> [To be done]:
- 1) In the acquisition disclaimer, rewrite the span that begins with the words "The Deferred Consideration Units to" and stops after "US Securities Act.", changing "securities regulatory authority" to "securities regulator".
- 2) Answer these questions about the acquisition disclaimer:
(a) Under what accounting standards has Hurricane's financial information been prepared?
(b) Which section of the US Securities Act provides the exemption that the Deferred Consideration Units are expected to rely on?
(c) Which part of the Scheme Document further describes the US transfer restrictions?

If, in the future, Prax exercises its right to implement the Acquisition by
way of a Takeover Offer in lieu of the Scheme, such offer will be made in
compliance with applicable United States laws and regulations, including,
without limitation, any applicable exemptions under the US Exchange Act and,
subject, in the case of participation by Hurricane Shareholders resident in
the United States, to the availability of an exemption (if any) from the
registration requirements under the US Securities Act of 1933 (the "US
Securities Act") and the securities laws of any state or other jurisdiction of
the United States.

The financial information with respect to Hurricane included in the Scheme
Document and other documentation related to the Acquisition has been or will
have been prepared in accordance with IFRS and thus may not be comparable to
the financial information of US companies or companies whose financial
statements are prepared in accordance with generally accepted accounting
principles in the United States.

The Deferred Consideration Units to be issued under the Scheme have not been
and will not be registered under the US Securities Act, or under any laws of
any securities regulatory authority of any state other jurisdiction of the
United States and may only be offered or sold in the United States in reliance
on an exemption from the registration requirements of the US Securities Act.
Neither this announcement nor the Scheme Document shall constitute an offer to
sell or the solicitation of an offer to buy, nor shall there be any sale of
the Deferred Consideration Units in any state of the United States in which
such offer, solicitation or sale would be unlawful prior to qualification
under the securities laws of any such state.  The Deferred Consideration
Units are expected to be issued in reliance upon the exemption from the
registration requirements of the US Securities Act provided by Section
3(a)(10) thereof.  Hurricane Shareholders (whether or not US persons) who are
or will be affiliates (within the meaning of the US Securities Act) of
Hurricane prior to, or of Prax after, the Effective Date will be subject to
certain US transfer restrictions relating to the Deferred Consideration Units
received pursuant to the Scheme as further described in Part IX (Additional
Information for Overseas Shareholders) of the Scheme Document.

> [Records shown]:
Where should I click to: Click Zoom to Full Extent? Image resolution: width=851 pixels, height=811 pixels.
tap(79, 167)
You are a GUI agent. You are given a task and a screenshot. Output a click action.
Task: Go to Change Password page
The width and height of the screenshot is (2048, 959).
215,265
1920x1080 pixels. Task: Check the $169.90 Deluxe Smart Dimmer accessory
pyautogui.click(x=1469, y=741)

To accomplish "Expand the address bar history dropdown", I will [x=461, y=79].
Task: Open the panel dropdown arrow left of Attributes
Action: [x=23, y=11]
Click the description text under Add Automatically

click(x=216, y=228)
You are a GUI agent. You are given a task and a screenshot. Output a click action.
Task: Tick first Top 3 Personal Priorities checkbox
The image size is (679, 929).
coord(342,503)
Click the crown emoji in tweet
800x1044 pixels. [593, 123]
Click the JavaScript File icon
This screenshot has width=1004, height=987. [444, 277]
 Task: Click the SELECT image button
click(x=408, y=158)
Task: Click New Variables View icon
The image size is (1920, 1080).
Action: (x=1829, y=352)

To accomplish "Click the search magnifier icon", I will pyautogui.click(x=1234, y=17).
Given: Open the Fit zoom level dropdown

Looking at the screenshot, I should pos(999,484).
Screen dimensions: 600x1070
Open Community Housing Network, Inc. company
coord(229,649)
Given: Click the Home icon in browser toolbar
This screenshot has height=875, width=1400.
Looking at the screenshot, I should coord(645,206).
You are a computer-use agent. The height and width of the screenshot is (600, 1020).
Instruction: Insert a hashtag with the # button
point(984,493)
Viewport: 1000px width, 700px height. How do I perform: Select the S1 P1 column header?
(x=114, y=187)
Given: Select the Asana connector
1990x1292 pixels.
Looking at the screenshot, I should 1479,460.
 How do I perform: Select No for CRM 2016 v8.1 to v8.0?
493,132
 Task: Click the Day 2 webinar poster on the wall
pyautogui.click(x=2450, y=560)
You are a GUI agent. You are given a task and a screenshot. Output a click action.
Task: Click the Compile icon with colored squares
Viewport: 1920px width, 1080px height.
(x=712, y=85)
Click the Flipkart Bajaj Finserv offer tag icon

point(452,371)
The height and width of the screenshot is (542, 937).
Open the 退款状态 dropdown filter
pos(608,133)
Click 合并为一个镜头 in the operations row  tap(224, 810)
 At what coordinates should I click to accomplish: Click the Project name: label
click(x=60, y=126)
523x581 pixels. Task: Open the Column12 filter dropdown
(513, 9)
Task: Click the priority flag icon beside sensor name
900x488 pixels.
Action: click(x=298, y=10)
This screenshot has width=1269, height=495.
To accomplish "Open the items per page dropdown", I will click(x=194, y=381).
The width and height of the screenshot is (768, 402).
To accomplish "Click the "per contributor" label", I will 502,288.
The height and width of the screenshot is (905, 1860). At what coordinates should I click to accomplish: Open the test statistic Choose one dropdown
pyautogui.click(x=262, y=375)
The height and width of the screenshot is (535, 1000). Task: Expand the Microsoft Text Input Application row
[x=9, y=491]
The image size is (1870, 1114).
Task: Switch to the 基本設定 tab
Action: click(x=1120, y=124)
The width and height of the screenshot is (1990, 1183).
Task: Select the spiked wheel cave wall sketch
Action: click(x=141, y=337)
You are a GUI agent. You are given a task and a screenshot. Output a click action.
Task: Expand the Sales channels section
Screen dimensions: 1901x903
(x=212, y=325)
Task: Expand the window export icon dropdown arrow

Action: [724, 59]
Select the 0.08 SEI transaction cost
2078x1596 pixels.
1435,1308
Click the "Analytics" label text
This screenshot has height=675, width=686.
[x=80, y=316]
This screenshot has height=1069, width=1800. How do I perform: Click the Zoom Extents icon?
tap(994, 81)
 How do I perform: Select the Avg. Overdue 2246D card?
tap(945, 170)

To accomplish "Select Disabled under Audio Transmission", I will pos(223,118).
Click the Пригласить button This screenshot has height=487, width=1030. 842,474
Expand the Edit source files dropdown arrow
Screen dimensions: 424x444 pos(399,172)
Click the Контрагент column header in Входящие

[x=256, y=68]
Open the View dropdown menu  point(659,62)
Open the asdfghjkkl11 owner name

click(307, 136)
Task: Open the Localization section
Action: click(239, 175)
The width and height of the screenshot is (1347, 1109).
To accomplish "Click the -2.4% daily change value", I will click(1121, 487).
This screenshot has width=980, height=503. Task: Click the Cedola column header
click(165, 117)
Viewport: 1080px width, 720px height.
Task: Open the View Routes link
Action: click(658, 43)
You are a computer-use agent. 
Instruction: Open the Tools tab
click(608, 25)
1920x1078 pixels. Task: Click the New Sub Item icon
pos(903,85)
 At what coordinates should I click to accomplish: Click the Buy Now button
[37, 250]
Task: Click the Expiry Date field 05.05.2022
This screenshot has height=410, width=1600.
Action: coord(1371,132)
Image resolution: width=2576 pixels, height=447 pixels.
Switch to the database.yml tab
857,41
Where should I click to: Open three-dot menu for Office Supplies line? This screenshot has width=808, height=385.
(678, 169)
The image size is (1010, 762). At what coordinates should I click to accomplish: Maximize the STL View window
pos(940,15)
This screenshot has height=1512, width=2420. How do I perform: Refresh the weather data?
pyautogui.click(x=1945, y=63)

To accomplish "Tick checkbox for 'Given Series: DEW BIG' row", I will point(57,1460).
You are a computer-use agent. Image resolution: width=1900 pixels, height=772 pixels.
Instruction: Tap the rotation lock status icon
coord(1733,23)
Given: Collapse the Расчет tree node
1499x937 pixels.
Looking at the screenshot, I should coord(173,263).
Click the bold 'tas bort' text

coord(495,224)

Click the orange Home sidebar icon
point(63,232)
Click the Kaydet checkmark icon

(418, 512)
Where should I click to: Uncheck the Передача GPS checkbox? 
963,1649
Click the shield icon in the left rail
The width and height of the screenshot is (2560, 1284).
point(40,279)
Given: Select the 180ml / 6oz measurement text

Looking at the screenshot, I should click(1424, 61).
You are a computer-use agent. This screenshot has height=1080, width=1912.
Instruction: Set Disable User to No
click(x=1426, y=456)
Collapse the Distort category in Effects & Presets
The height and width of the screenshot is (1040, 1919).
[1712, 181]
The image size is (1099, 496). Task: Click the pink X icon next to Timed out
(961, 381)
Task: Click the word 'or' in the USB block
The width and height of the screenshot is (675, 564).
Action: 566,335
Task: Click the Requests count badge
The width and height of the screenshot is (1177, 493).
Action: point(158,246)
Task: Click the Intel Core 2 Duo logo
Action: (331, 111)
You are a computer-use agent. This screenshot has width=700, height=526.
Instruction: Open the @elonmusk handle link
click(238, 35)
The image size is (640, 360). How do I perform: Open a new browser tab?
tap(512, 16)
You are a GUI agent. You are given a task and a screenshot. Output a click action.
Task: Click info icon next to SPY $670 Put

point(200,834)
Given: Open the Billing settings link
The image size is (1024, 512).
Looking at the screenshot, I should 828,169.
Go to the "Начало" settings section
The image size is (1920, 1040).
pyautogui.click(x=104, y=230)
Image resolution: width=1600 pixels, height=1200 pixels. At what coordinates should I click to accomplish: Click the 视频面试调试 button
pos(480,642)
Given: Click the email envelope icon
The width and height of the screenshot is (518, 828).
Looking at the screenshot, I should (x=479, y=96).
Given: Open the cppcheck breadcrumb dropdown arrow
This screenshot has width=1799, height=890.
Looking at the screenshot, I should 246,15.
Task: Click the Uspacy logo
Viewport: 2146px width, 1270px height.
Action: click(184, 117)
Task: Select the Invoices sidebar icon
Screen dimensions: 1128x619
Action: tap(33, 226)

> [Solutions by task]:
- 1)
The Deferred Consideration Units to be issued under the Scheme have not been
and will not be registered under the US Securities Act, or under any laws of
any securities regulator of any state other jurisdiction of the
United States and may only be offered or sold in the United States in reliance
on an exemption from the registration requirements of the US Securities Act.

- 2)
(a) IFRS
(b) Section 3(a)(10)
(c) Part IX (Additional Information for Overseas Shareholders)